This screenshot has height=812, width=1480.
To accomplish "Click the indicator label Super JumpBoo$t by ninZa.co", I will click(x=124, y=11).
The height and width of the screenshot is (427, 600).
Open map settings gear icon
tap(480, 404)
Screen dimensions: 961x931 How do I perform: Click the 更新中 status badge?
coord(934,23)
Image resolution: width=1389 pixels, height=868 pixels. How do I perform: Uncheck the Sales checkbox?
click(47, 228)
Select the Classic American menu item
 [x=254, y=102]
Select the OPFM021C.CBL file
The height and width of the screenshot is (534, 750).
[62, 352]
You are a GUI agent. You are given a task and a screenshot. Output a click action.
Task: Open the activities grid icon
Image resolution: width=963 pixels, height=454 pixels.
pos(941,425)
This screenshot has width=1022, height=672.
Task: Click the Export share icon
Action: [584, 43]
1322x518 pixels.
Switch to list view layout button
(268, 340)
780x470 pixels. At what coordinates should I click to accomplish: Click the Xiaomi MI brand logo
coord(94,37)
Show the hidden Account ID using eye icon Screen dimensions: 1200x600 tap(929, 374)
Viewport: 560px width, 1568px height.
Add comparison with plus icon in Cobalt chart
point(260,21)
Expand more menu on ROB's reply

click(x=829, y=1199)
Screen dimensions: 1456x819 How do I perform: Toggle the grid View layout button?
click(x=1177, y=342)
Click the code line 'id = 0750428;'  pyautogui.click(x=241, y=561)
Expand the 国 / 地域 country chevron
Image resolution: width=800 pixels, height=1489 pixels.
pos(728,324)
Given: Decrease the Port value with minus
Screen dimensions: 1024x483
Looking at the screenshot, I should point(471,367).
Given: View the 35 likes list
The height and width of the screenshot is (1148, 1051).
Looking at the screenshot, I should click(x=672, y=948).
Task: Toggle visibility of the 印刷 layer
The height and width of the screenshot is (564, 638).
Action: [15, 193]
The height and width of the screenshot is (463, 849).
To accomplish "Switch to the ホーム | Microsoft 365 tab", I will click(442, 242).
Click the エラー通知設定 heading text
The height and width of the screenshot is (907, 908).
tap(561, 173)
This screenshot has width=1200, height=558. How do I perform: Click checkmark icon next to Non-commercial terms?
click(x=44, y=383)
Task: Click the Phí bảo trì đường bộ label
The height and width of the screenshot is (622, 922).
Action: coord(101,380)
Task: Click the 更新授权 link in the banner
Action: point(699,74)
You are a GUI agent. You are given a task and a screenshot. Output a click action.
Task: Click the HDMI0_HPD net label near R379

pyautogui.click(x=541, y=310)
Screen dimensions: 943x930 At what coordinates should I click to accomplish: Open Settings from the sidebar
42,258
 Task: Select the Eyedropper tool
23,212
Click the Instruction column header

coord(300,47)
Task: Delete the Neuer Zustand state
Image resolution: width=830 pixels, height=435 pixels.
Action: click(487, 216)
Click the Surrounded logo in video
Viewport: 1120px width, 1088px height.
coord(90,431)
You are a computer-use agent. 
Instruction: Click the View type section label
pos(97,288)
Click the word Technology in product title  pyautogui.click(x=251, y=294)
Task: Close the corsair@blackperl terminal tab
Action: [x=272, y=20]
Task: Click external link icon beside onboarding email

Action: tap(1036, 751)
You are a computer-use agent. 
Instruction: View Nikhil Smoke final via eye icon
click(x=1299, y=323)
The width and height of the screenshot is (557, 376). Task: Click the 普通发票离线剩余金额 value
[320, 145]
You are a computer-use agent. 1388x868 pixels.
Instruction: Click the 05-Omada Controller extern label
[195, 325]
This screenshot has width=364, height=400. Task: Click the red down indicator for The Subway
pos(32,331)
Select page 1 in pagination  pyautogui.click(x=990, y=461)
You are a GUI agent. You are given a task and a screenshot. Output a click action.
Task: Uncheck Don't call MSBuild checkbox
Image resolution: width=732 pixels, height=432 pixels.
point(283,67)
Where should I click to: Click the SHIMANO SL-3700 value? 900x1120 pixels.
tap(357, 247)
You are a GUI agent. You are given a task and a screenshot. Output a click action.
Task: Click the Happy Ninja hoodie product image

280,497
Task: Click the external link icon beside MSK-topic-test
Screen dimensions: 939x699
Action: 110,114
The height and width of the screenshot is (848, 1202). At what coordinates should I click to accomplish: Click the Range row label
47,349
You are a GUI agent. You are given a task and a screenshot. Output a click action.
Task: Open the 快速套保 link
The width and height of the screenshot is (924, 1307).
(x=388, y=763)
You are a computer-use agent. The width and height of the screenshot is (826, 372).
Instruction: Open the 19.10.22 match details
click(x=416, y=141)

EXERCISE DETAILS: Every line containing the string "computer" should be pulled from the listing and copied.

EXERCISE SOLUTION:
You are a computer-use agent. 
You are a computer-use agent. 
You are a computer-use agent. 1388x868 pixels.
You are a computer-use agent. The width and height of the screenshot is (826, 372).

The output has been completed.